◆ **WHAT IS EXPECTED**: A single figure is required: the number of lines in the listing below containing the word "title".

◆ **EXCERPTED RECORDS**:
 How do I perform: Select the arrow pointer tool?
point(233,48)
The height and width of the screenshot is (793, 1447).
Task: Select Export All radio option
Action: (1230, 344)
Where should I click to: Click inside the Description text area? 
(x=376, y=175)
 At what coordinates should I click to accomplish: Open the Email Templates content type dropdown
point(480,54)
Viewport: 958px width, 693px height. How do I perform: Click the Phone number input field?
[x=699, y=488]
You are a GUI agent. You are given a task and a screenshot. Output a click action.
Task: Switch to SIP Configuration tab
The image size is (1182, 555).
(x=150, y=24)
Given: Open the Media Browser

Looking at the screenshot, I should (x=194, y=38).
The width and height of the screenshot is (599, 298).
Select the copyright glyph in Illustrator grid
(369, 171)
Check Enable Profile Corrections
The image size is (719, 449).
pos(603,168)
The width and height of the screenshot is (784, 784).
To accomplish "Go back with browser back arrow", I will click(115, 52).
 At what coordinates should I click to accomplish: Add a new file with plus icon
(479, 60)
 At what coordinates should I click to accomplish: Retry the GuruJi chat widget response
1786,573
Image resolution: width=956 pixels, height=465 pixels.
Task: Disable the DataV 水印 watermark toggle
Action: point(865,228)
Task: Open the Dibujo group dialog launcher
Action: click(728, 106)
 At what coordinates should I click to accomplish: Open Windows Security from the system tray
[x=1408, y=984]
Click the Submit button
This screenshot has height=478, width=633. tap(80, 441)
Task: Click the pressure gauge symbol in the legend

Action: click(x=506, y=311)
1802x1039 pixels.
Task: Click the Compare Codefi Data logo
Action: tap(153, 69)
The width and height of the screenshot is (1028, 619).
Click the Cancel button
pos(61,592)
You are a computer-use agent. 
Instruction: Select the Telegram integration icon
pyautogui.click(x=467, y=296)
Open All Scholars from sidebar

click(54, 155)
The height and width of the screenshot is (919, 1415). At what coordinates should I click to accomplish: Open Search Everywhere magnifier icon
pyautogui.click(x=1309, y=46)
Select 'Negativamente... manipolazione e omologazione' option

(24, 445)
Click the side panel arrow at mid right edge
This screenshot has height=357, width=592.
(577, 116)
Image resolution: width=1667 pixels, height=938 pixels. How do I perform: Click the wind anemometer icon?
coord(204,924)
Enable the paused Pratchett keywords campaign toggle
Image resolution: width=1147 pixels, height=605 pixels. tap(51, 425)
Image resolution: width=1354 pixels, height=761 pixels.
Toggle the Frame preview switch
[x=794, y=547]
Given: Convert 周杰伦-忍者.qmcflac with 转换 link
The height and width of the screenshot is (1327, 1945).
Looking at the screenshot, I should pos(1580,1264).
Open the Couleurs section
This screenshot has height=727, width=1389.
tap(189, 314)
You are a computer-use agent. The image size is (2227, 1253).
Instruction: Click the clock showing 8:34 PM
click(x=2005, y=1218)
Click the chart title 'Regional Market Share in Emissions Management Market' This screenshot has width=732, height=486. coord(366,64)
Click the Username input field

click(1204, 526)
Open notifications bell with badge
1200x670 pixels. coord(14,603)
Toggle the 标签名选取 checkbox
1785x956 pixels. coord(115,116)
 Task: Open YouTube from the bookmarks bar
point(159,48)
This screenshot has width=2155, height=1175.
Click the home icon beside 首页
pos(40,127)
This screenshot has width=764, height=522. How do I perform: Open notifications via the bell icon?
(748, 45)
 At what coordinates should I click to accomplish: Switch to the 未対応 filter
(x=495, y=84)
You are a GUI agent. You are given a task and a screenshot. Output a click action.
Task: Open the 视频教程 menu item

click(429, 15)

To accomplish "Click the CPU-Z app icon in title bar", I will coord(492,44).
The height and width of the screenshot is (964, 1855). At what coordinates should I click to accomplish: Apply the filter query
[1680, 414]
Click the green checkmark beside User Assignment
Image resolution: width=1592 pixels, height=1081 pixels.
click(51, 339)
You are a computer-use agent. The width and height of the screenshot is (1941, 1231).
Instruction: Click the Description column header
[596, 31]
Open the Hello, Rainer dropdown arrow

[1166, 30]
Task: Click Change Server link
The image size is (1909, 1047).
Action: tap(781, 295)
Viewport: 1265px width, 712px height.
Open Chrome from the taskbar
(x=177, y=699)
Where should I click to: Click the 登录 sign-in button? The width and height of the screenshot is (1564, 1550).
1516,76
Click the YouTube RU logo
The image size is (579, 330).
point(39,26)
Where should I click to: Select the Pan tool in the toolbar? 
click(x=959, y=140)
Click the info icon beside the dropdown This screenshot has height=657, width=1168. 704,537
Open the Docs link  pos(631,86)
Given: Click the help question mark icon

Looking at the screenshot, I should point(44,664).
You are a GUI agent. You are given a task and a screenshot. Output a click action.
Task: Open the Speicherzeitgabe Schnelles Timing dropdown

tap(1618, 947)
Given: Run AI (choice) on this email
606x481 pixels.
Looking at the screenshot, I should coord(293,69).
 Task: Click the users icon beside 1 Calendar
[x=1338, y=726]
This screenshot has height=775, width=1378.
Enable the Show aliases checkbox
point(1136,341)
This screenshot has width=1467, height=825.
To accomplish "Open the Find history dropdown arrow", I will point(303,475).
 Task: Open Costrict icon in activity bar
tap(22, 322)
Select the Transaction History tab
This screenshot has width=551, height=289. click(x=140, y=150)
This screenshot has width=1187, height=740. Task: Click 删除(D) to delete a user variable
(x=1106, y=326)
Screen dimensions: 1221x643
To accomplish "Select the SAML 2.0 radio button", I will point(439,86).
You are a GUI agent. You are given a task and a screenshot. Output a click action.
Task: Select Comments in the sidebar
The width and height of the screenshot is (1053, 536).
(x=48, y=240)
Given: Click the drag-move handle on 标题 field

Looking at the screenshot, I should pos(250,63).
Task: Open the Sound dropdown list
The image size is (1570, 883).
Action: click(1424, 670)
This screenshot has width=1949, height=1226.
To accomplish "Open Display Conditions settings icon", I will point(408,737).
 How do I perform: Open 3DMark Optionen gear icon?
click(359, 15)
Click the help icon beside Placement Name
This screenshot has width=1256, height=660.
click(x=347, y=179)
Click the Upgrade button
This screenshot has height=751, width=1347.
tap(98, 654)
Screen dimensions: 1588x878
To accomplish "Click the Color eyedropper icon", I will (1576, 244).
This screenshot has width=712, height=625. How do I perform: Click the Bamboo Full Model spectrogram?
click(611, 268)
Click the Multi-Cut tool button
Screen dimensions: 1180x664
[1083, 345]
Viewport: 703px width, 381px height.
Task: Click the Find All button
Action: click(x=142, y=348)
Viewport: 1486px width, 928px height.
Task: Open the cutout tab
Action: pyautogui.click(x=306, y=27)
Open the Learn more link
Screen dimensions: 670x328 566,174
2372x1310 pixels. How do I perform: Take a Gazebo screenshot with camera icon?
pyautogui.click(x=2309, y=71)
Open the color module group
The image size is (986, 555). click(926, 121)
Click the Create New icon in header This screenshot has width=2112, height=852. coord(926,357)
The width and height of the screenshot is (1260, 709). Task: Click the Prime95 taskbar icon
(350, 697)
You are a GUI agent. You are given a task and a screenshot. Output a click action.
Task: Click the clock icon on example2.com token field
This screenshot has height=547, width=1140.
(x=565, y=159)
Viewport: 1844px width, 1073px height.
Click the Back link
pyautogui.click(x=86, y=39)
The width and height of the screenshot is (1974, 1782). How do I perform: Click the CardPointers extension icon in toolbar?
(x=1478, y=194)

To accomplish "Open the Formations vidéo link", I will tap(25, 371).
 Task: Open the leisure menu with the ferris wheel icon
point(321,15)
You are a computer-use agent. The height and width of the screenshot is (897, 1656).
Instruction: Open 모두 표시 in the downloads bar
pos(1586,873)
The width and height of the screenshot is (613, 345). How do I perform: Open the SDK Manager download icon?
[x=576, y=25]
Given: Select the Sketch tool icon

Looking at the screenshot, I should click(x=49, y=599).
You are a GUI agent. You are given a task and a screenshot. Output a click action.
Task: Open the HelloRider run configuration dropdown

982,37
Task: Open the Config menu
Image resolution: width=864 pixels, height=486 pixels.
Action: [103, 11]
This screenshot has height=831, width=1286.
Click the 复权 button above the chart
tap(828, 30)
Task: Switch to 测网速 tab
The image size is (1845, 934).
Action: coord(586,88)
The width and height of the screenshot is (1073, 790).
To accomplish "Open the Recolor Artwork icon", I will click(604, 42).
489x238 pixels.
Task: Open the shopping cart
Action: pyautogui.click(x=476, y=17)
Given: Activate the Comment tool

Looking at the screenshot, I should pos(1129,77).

◆ **EXERCISE OUTPUT**: 2